Hace varios días una exministra del gobierno anterior dijo unas palabras referentes a la educación en nuestra región andaluza en comparación con la de otra región de España, concretamente, la de Castilla-León. Decía que un niño de esta región castellana aventajaba en dos años a uno de la región andaluza.

Y nuestra presidenta (que gobernar gobierna poco y mal, pero manipular e intrigar sí que lo hace muy bien) enseguida se sintió “herida”, ofendida, afrentada en su orgullo de socialista bien criada en el régimen andaluz (que, desgraciadamente, todavía dura…) y la catalogó de “supremacista, clasista e ignorante”. ¡Toma ya! Y todo esto sin anestesia.

Y yo, una vez más, ciudadano de a pie, al igual que otros muchos, me pregunto, ¿no le dio, a la Señora Presidenta por sentir vergüenza y leerse los informes que dicen como está la educación en nuestra querida región andaluza, para así tratar de poner remedio a la situación?

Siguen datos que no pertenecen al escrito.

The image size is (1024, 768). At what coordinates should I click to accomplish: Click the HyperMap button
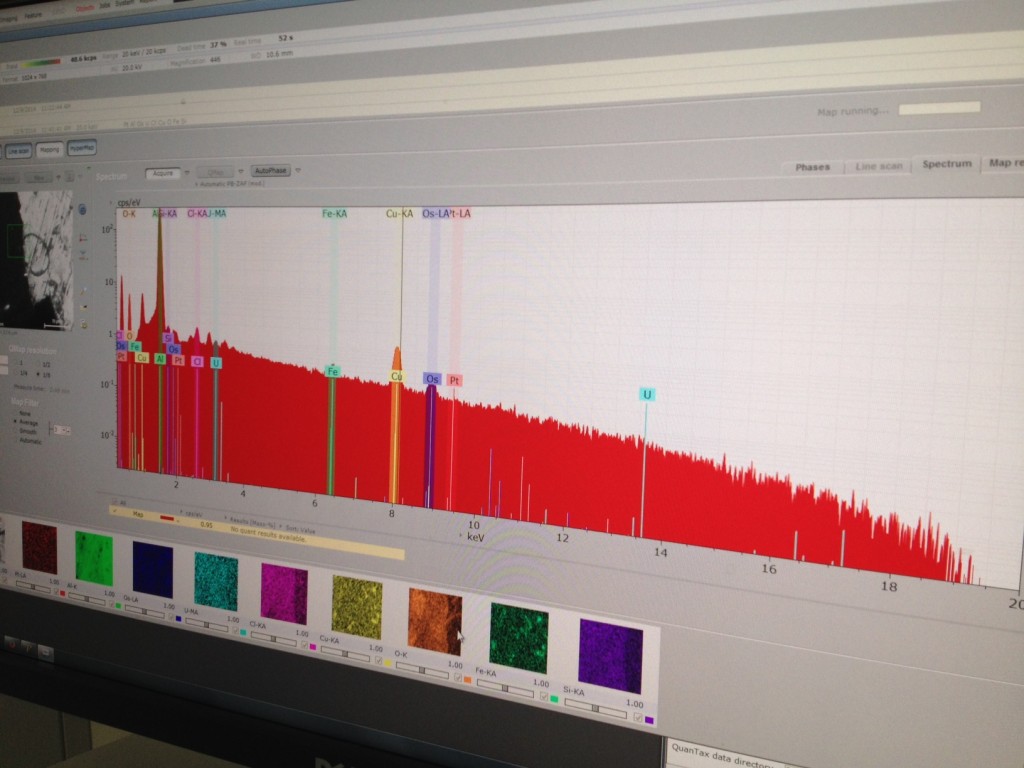[x=82, y=149]
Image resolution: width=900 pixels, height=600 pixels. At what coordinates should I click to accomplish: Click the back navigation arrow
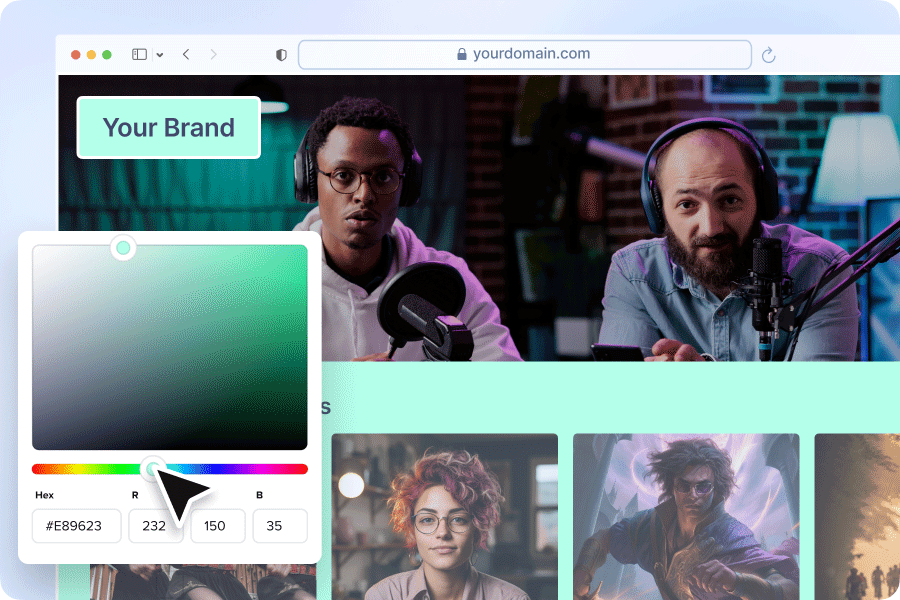[x=185, y=55]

¿Y a la consejera, tampoco le dio por sonrojarse, por pedir perdón a los ciudadanos andaluces y trabajar y enderezar esta cuestión?

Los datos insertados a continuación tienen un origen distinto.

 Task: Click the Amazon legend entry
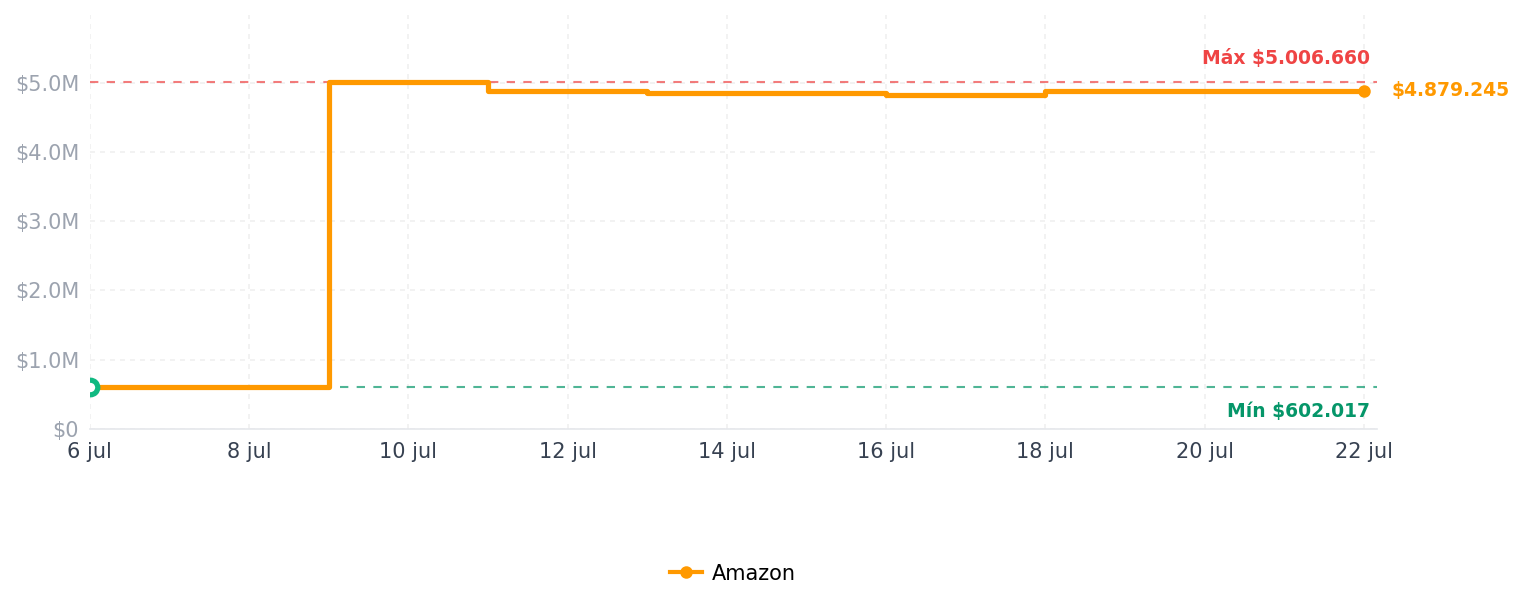click(x=731, y=573)
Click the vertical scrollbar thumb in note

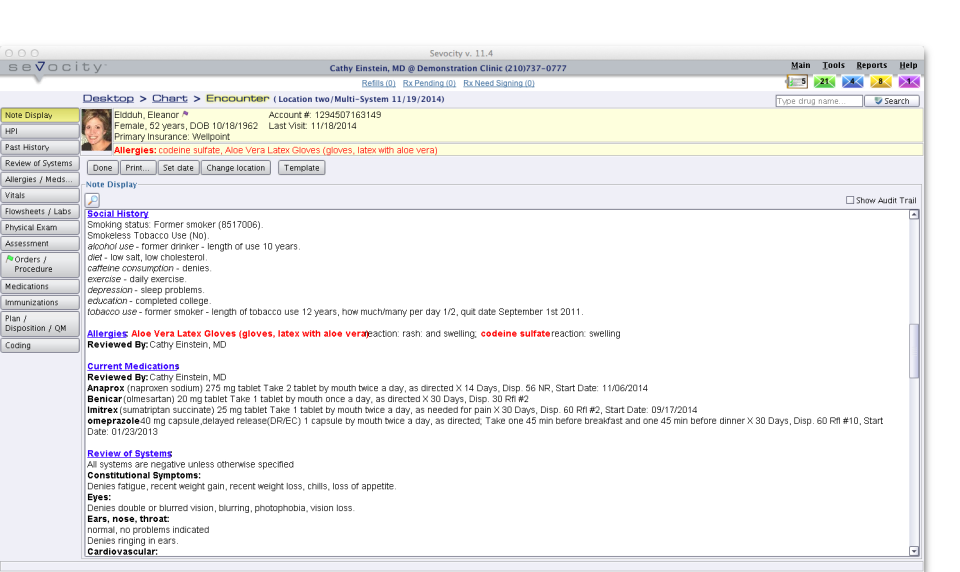(914, 350)
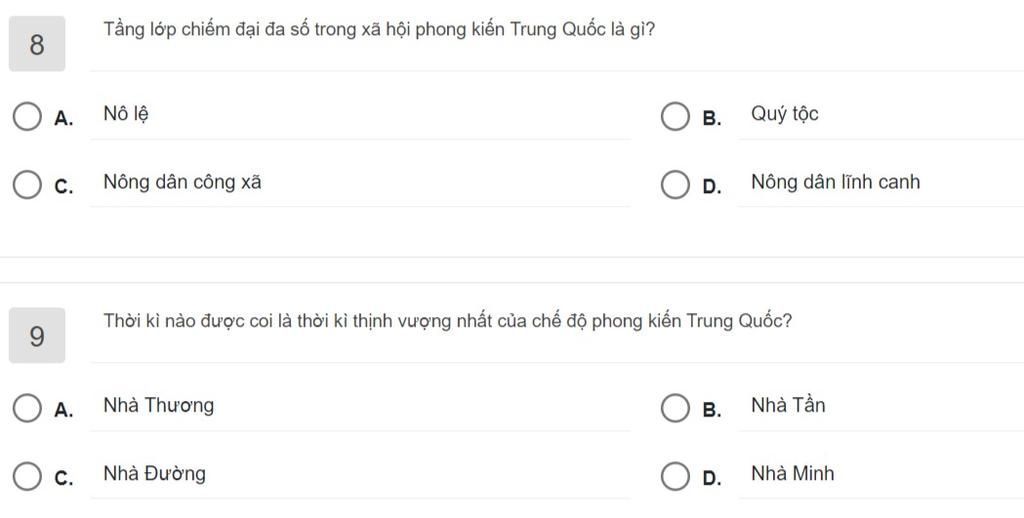Click the question number 9 badge
Screen dimensions: 1024x518
click(37, 335)
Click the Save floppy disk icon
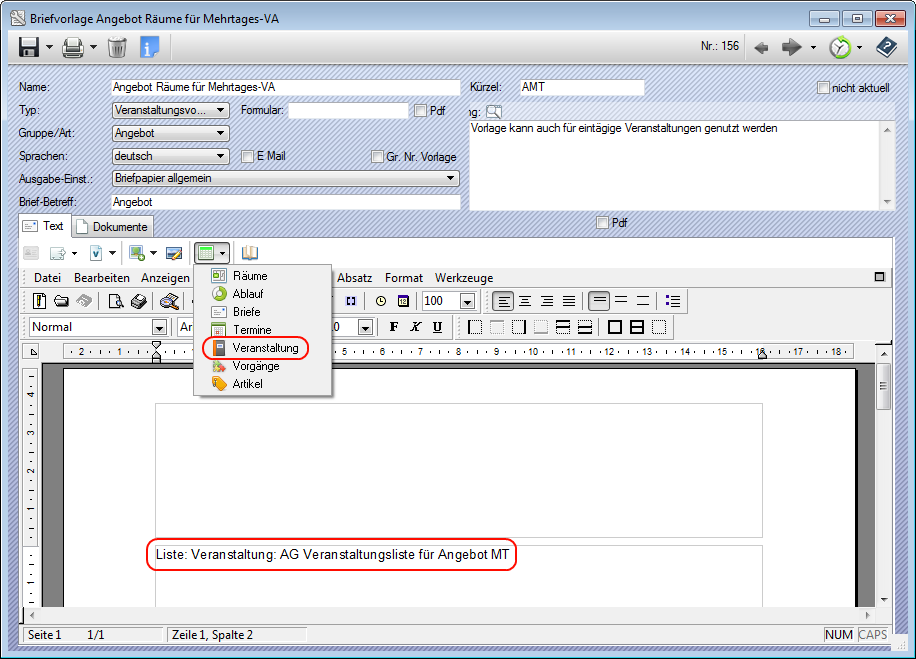 click(x=29, y=47)
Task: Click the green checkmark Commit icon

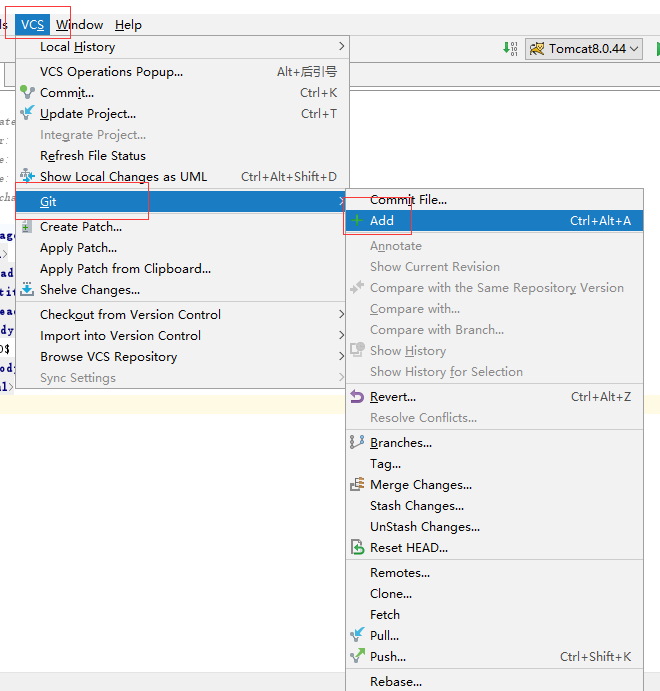Action: coord(27,93)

Lo primero que argumentó la Consejería de Educación, en relación con el Informe PISA, elaborado por la OCDE (creo que es un organismo de fiar), ha sido el de culpar de esos malos resultados a los efectos de la LOMCE, la reforma educativa del Gobierno anterior, que creo que ni siquiera se ha terminado de establecer en su totalidad y que, por ello, difícilmente ha podido tener consecuencia alguna sobre la formación de unos alumnos.

Alumnos que, por cierto, viven “demasiado bien, sin muchas complicaciones y en muchos casos faltando al respeto a los profesores” y con una falta de valores, de la cultura del esfuerzo, de la falta de espíritu de promoción, sin ninguna gana de aprender o de saber más, etc. etc., y todo ello con el consentimiento y la anuencia de la mencionada Consejería.

Y encima algunos medios y caricaturistas y dibujantes de algunos medios de comunicación y por supuesto las TV afines y oficiales, pusieron también a “parir en un burro” a la referida exministra.

Pocos son, y desgraciadamente menos en nuestra región que es la que viene sufriendo el “régimen socialista”, los que han pensado en la razón de estas palabras.

Y es que, claro, ¿el gobierno? y los responsables de la consejería de Educación, no salen muy bien parados en el informe PISA, más bien todo lo contrario. ¿Y que es lo que hacen? Pues claro, cuestionarlo, cambiar el discurso, intentar llamar la atención sobre otro hecho, no darle importancia éste, decir que se han alterado los resultados, y decir que está mal el referido informe, en lugar de ponerse manos a la obra y trabajar para mejorar las calidades de los estudios y estudiantes que se desarrollan en Andalucía.

Es lo más fácil, porque así se tienen asegurado los votos de muchas personas que les interesan que no piensen y que quieran vivir de la “sopa boba”, que cuanto menos preparados estén, mejor, porque así la manipulación a través de “sus medios de comunicación” y de los afines lo tiene muy fácil a la hora de crear opinión y de maniobrar en la información según sus intereses.

Pero, ya lo que me pone los pelos de punta es que, cuando leo las ultimas encuestas realizadas de cara a las próximas elecciones andaluzas, dan como vencedor de nuevo al PSOE.

Desde luego, como decía en un artículo de hace varios meses, no tenemos remedio y tenemos lo que nos merecemos, porque si después de todo lo que nos hacen, con el consentimiento, repito, de muchas personas (algunas sabiéndolo y otras en la más absoluta ignorancia) vuelven a gobernar, desde luego es para irse, como han hecho, desgraciadamente mucho de los jóvenes más talentosos y mejor preparados de nuestra querida región Andaluza, para desgracia nuestra.

Nosotros, los andaluces, si que nos teníamos que sentir ofendidos, pero no por las palabras de esa señora exministra, sino por lo que están haciendo con nuestros niños y jóvenes  tanto la presidenta andaluza y la consejera de educación como todos todos los que han pasado por esos puestos de responsabilidad, que nos “han tomado por el pito del sereno” y se ríen (y como sigan en el gobierno andaluz lo seguirán haciendo) de nosotros y de la educación y la preparación para el futuro de nuestros niños y jóvenes.